**Exercise aim**
Make an exact copy of the records that follow, with each picture omitted.

**Records shown**
*****

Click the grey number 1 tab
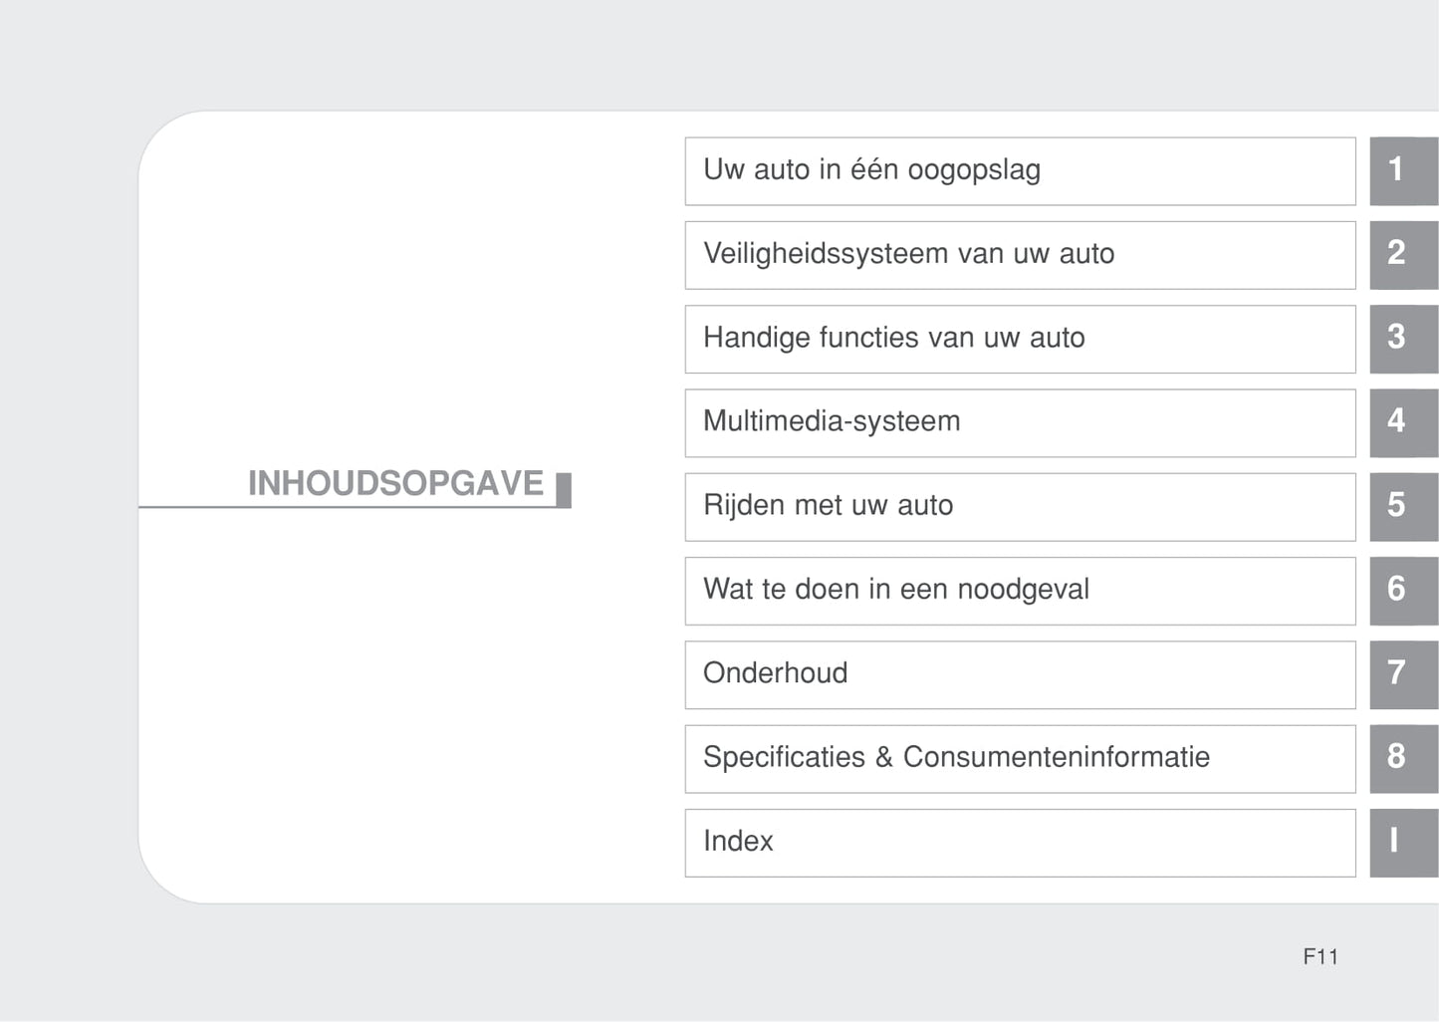The height and width of the screenshot is (1022, 1439). pos(1402,171)
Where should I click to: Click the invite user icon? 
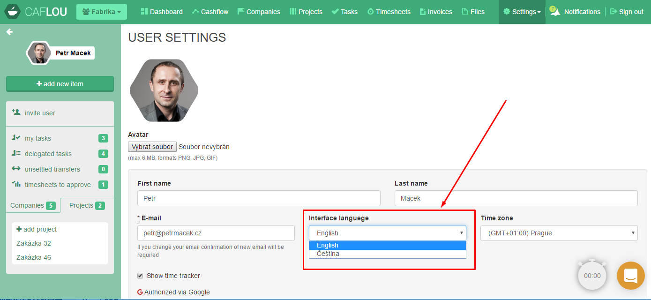click(16, 113)
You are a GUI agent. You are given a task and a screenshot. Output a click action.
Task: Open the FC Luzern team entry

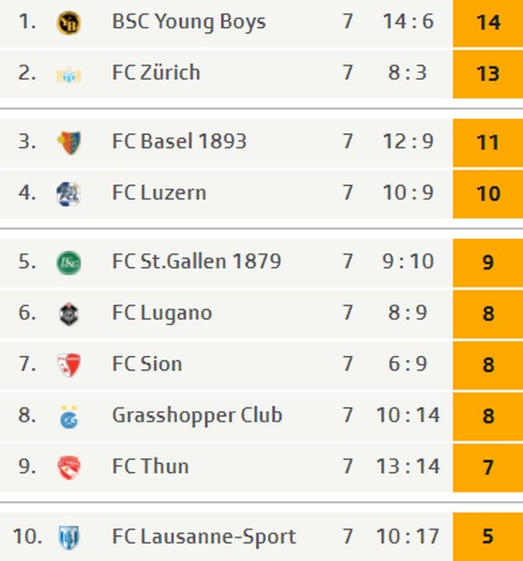[159, 192]

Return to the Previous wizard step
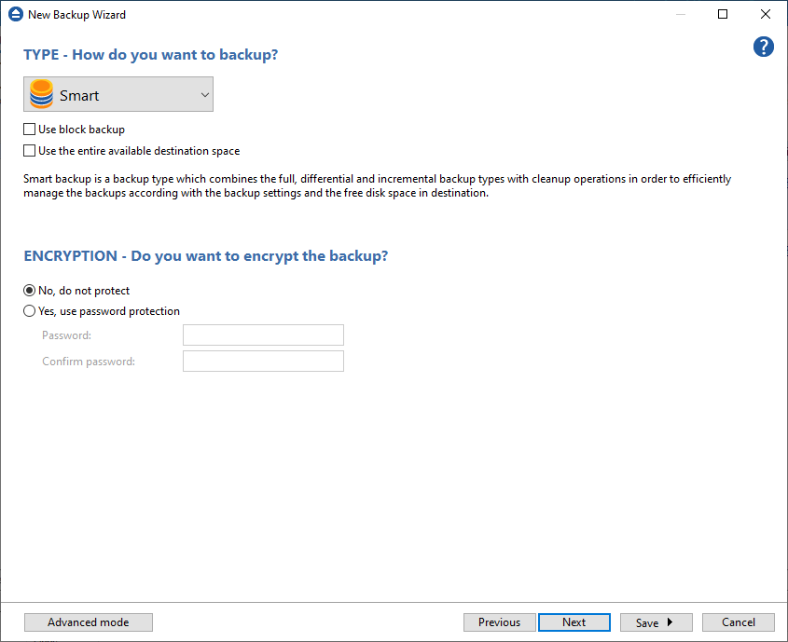(x=500, y=622)
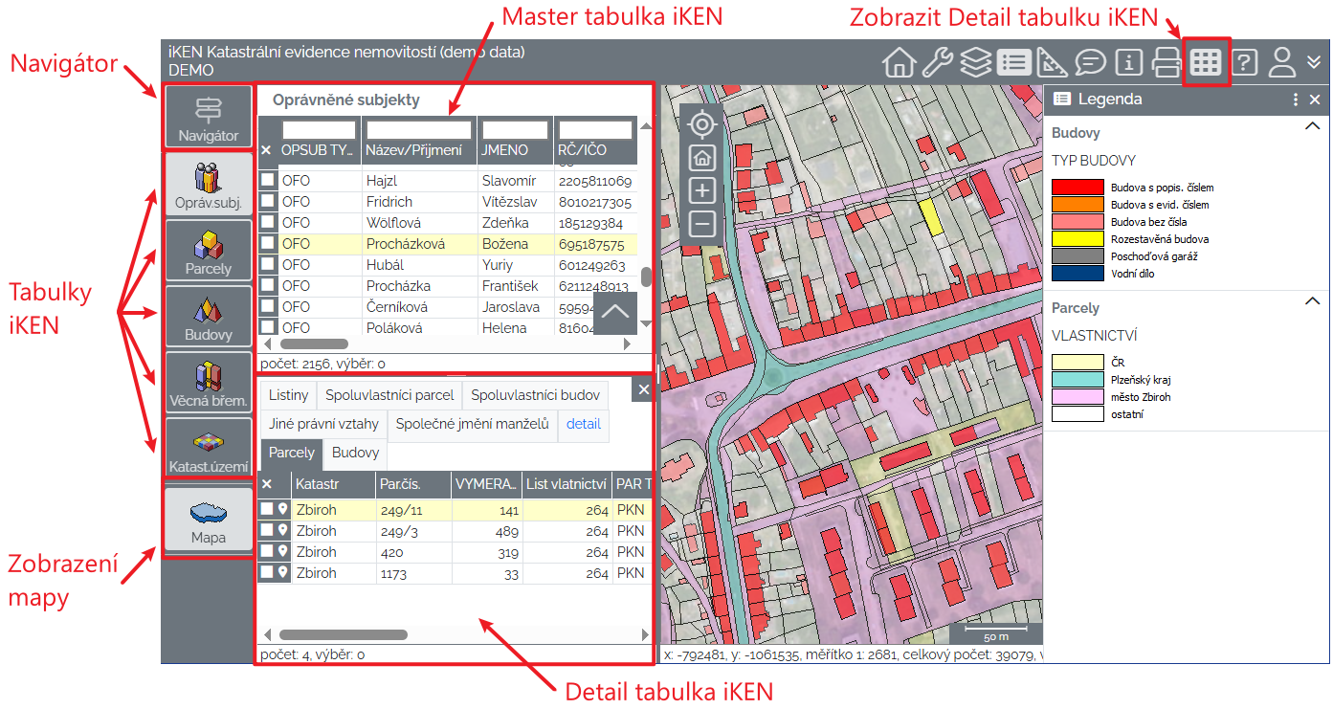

*****

**Output of the exercise**
Click the grey number 1 tab
The height and width of the screenshot is (1022, 1439). pos(1402,171)
Where should I click to: Click the invite user icon? 
click(16, 113)
You are a GUI agent. You are given a task and a screenshot. Output a click action.
Task: Open the FC Luzern team entry

[159, 192]

Return to the Previous wizard step
(x=500, y=622)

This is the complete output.